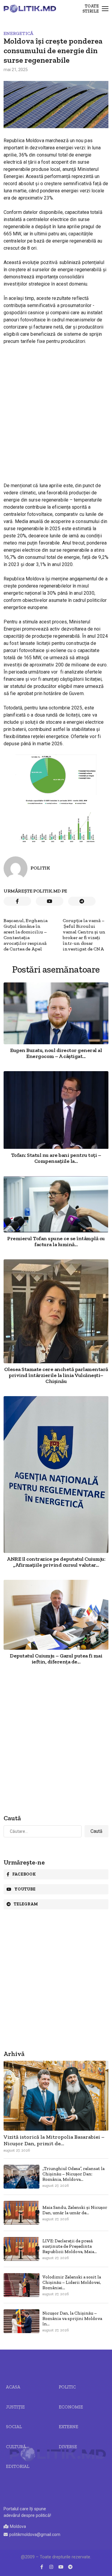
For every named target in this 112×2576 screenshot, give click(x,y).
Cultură (16, 2446)
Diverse (68, 2446)
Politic (67, 2387)
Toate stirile (90, 9)
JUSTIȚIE (15, 2407)
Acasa (13, 2387)
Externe (68, 2426)
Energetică (18, 33)
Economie (71, 2407)
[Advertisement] (56, 408)
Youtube (25, 1889)
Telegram (26, 1904)
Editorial (17, 2466)
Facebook (24, 1874)
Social (14, 2426)
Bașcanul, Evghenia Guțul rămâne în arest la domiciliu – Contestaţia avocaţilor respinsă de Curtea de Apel (25, 935)
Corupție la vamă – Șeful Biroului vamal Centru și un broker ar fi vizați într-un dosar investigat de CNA (84, 935)
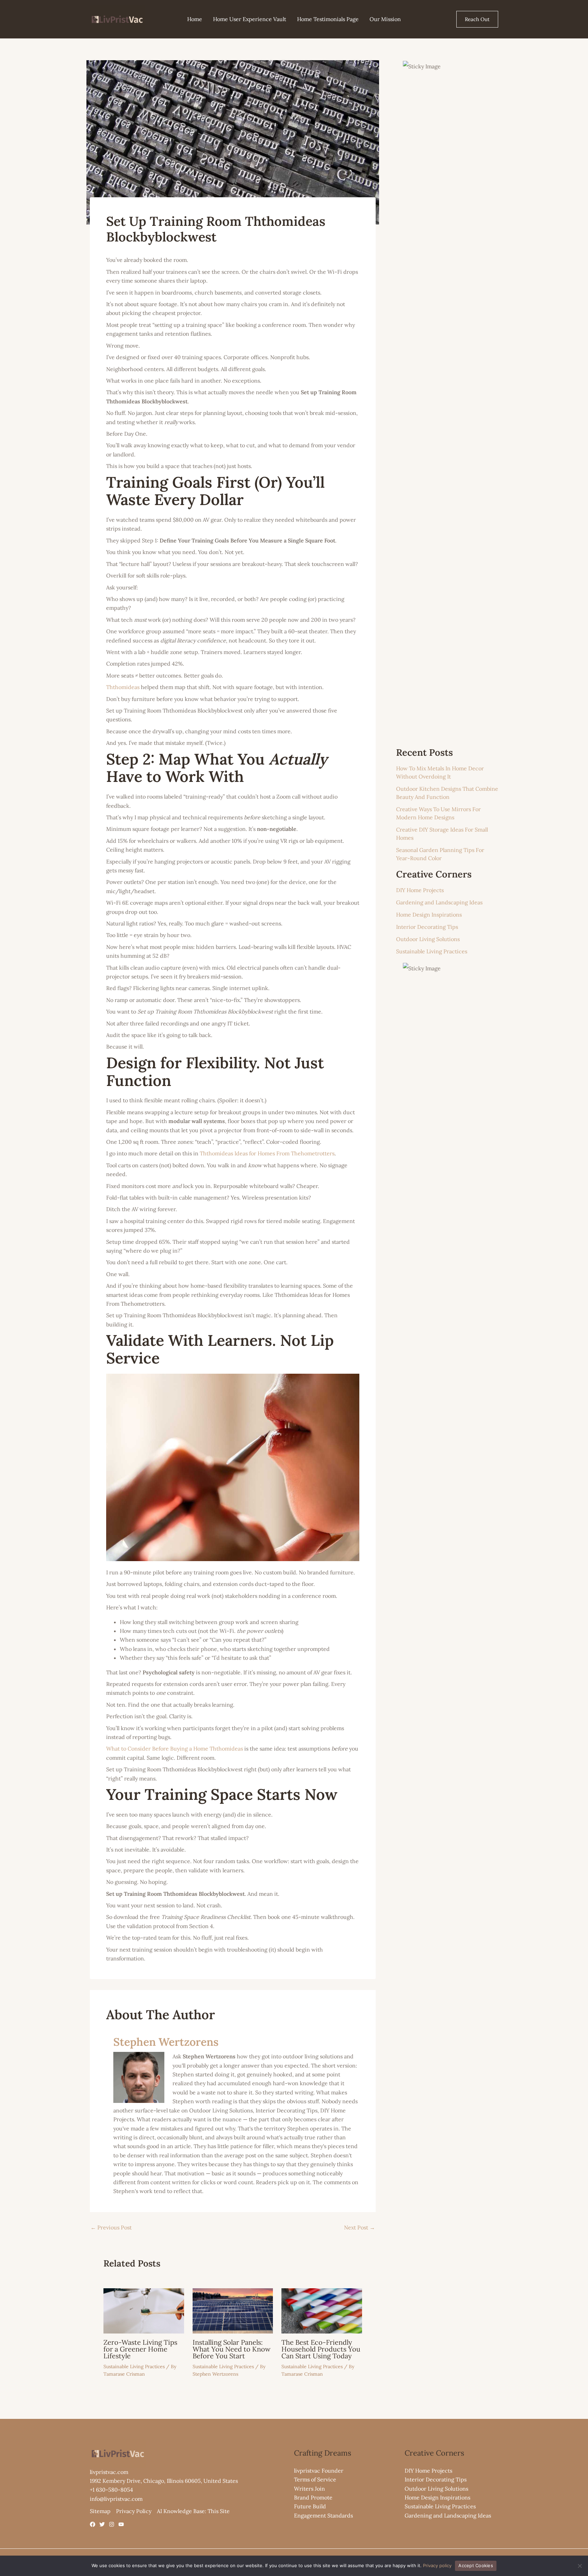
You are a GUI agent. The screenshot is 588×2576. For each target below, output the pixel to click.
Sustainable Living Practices (134, 2366)
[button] (477, 19)
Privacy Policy (133, 2511)
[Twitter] (102, 2524)
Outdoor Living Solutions (428, 939)
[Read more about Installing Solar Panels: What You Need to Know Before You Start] (233, 2310)
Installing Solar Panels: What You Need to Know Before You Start (232, 2349)
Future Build (310, 2506)
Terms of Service (315, 2479)
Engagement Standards (323, 2515)
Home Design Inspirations (429, 914)
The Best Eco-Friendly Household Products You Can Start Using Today (320, 2349)
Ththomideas (123, 687)
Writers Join (309, 2488)
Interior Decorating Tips (427, 926)
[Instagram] (111, 2524)
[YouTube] (121, 2524)
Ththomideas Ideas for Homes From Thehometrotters (267, 1153)
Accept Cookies (475, 2565)
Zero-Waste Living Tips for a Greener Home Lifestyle (140, 2349)
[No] (579, 2565)
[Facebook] (92, 2524)
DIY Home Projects (420, 890)
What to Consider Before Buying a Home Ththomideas (174, 1748)
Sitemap (100, 2511)
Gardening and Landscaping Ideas (439, 902)
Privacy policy (437, 2565)
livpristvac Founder (318, 2470)
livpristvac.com (109, 2472)
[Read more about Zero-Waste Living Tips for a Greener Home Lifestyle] (143, 2310)
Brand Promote (313, 2497)
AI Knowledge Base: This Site (193, 2511)
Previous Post (111, 2227)
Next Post (359, 2227)
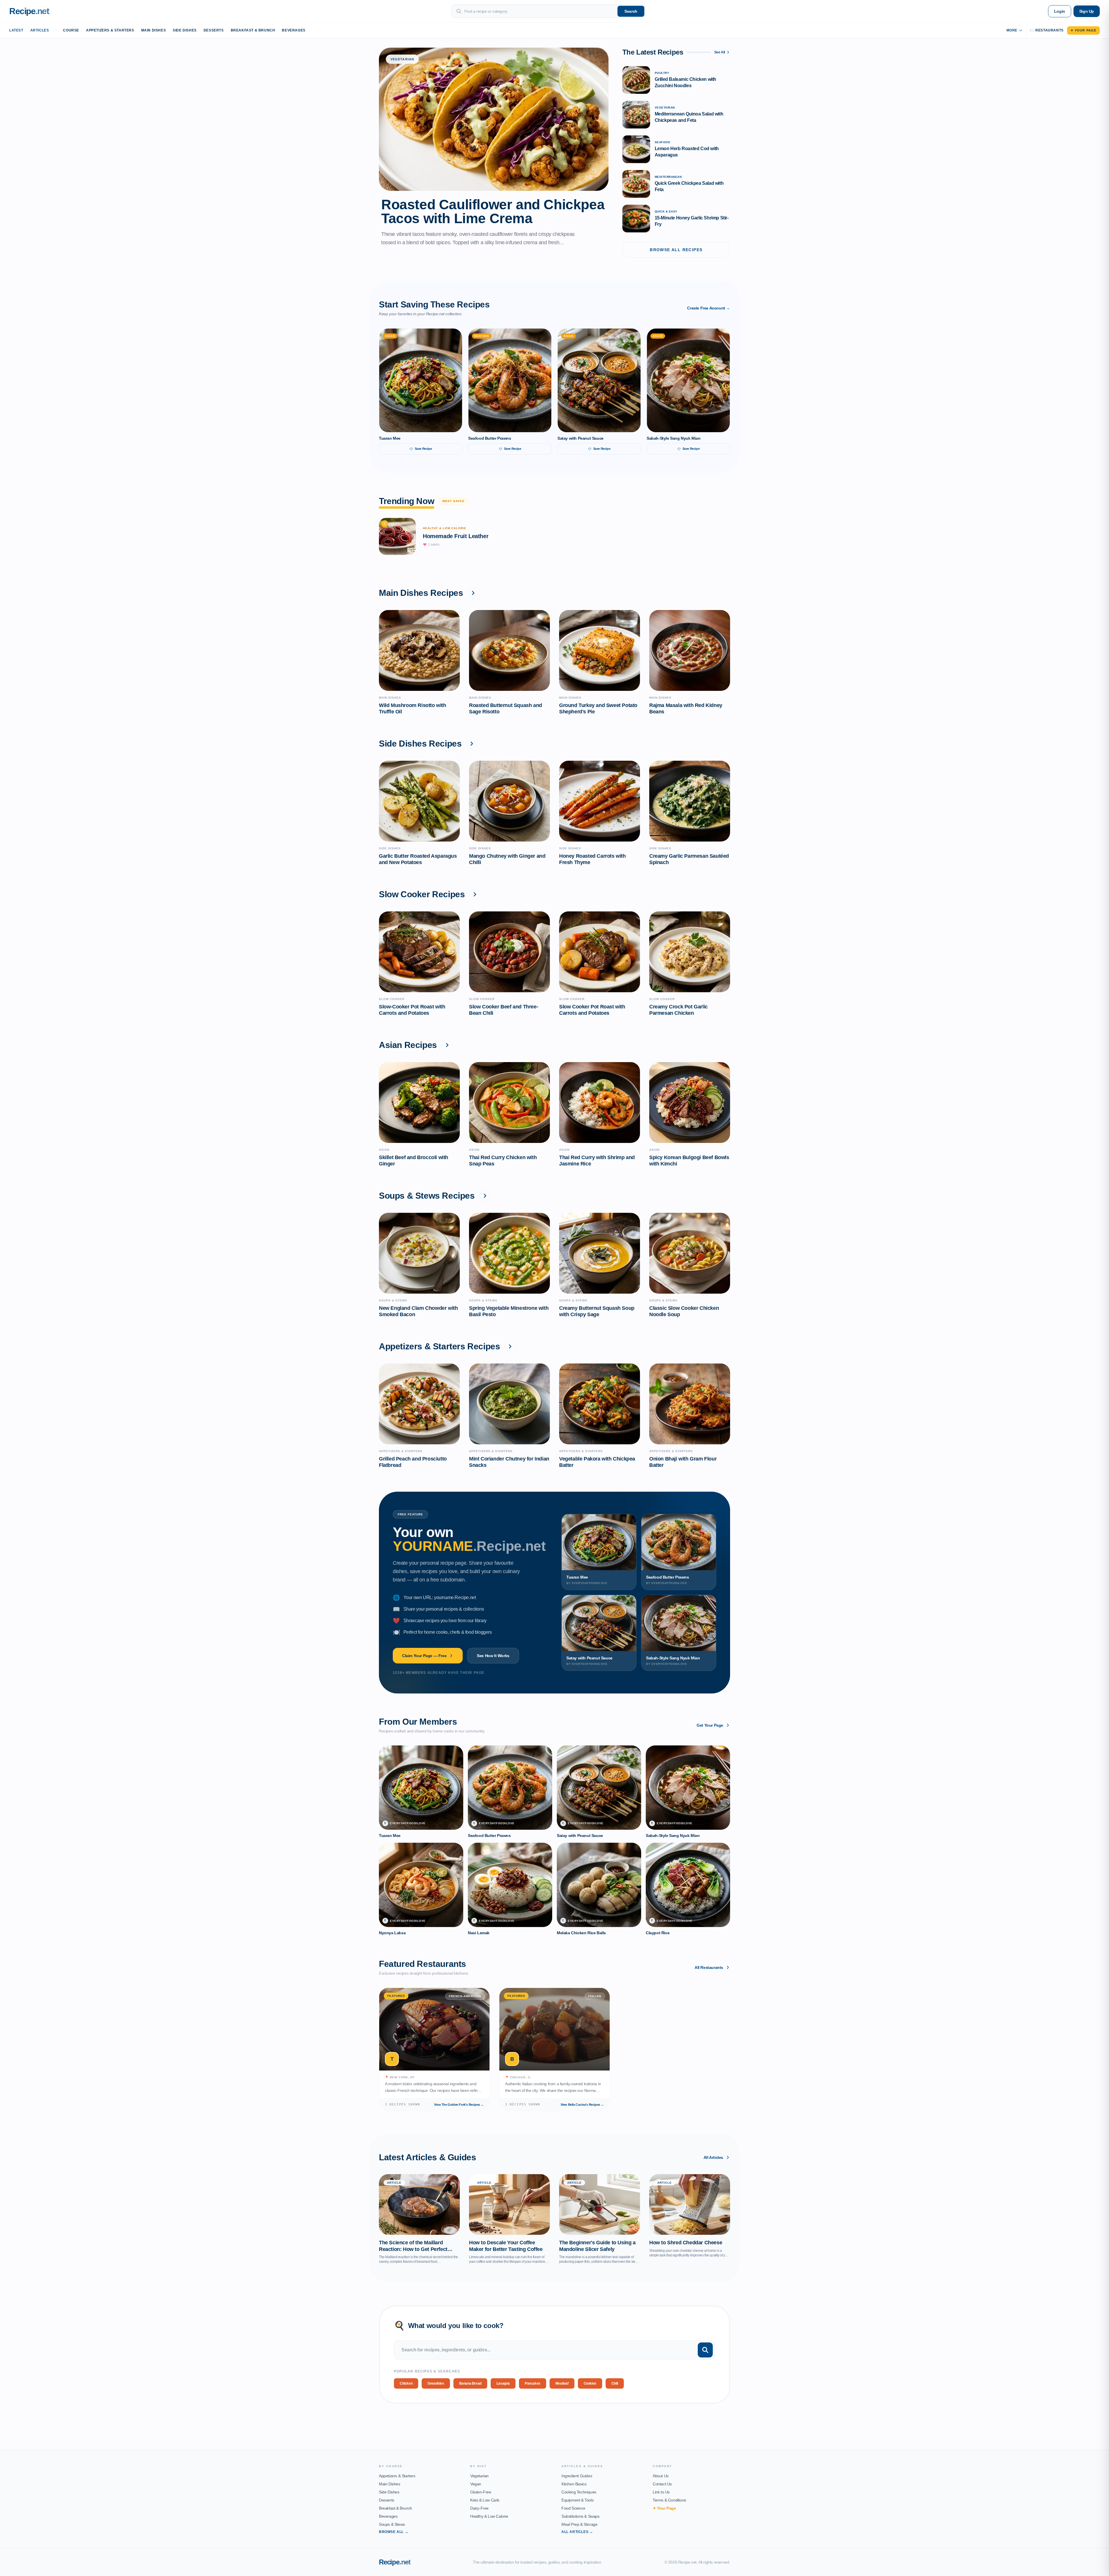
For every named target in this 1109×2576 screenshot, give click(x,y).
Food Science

WHAT THE TASK REQUIRES >> Repeat verbatim all the material, but not the pictures.

RESULT OF THIS EXERCISE >>
For every named target in this 112×2576 screenshot, give click(x,y).
Cultură (16, 2446)
Diverse (68, 2446)
Politic (67, 2387)
Toate stirile (90, 9)
JUSTIȚIE (15, 2407)
Acasa (13, 2387)
Externe (68, 2426)
Energetică (18, 33)
Economie (71, 2407)
[Advertisement] (56, 408)
Youtube (25, 1889)
Telegram (26, 1904)
Editorial (17, 2466)
Facebook (24, 1874)
Social (14, 2426)
Bașcanul, Evghenia Guțul rămâne în arest la domiciliu – Contestaţia avocaţilor respinsă de Curtea de Apel (25, 935)
Corupție la vamă – Șeful Biroului vamal Centru și un broker ar fi vizați într-un dosar investigat de CNA (84, 935)
You are a GUI agent. The screenshot is 588×2576. For each target below, output the pixel to click.
Sustainable Living Practices (134, 2366)
[button] (477, 19)
Privacy Policy (133, 2511)
[Twitter] (102, 2524)
Outdoor Living Solutions (428, 939)
[Read more about Installing Solar Panels: What You Need to Know Before You Start] (233, 2310)
Installing Solar Panels: What You Need to Know Before You Start (232, 2349)
Future Build (310, 2506)
Terms of Service (315, 2479)
Engagement Standards (323, 2515)
Home Design Inspirations (429, 914)
The Best Eco-Friendly Household Products You Can Start Using Today (320, 2349)
Ththomideas (123, 687)
Writers Join (309, 2488)
Interior Decorating Tips (427, 926)
[Instagram] (111, 2524)
[YouTube] (121, 2524)
Ththomideas Ideas for Homes From Thehometrotters (267, 1153)
Accept Cookies (475, 2565)
Zero-Waste Living Tips for a Greener Home Lifestyle (140, 2349)
[No] (579, 2565)
[Facebook] (92, 2524)
DIY Home Projects (420, 890)
What to Consider Before Buying a Home Ththomideas (174, 1748)
Sitemap (100, 2511)
Gardening and Landscaping Ideas (439, 902)
Privacy policy (437, 2565)
livpristvac Founder (318, 2470)
livpristvac.com (109, 2472)
[Read more about Zero-Waste Living Tips for a Greener Home Lifestyle] (143, 2310)
Brand Promote (313, 2497)
AI Knowledge Base: This Site (193, 2511)
Previous Post (111, 2227)
Next Post (359, 2227)
For every named target in this 1109×2576 screenshot, give click(x,y).
Food Science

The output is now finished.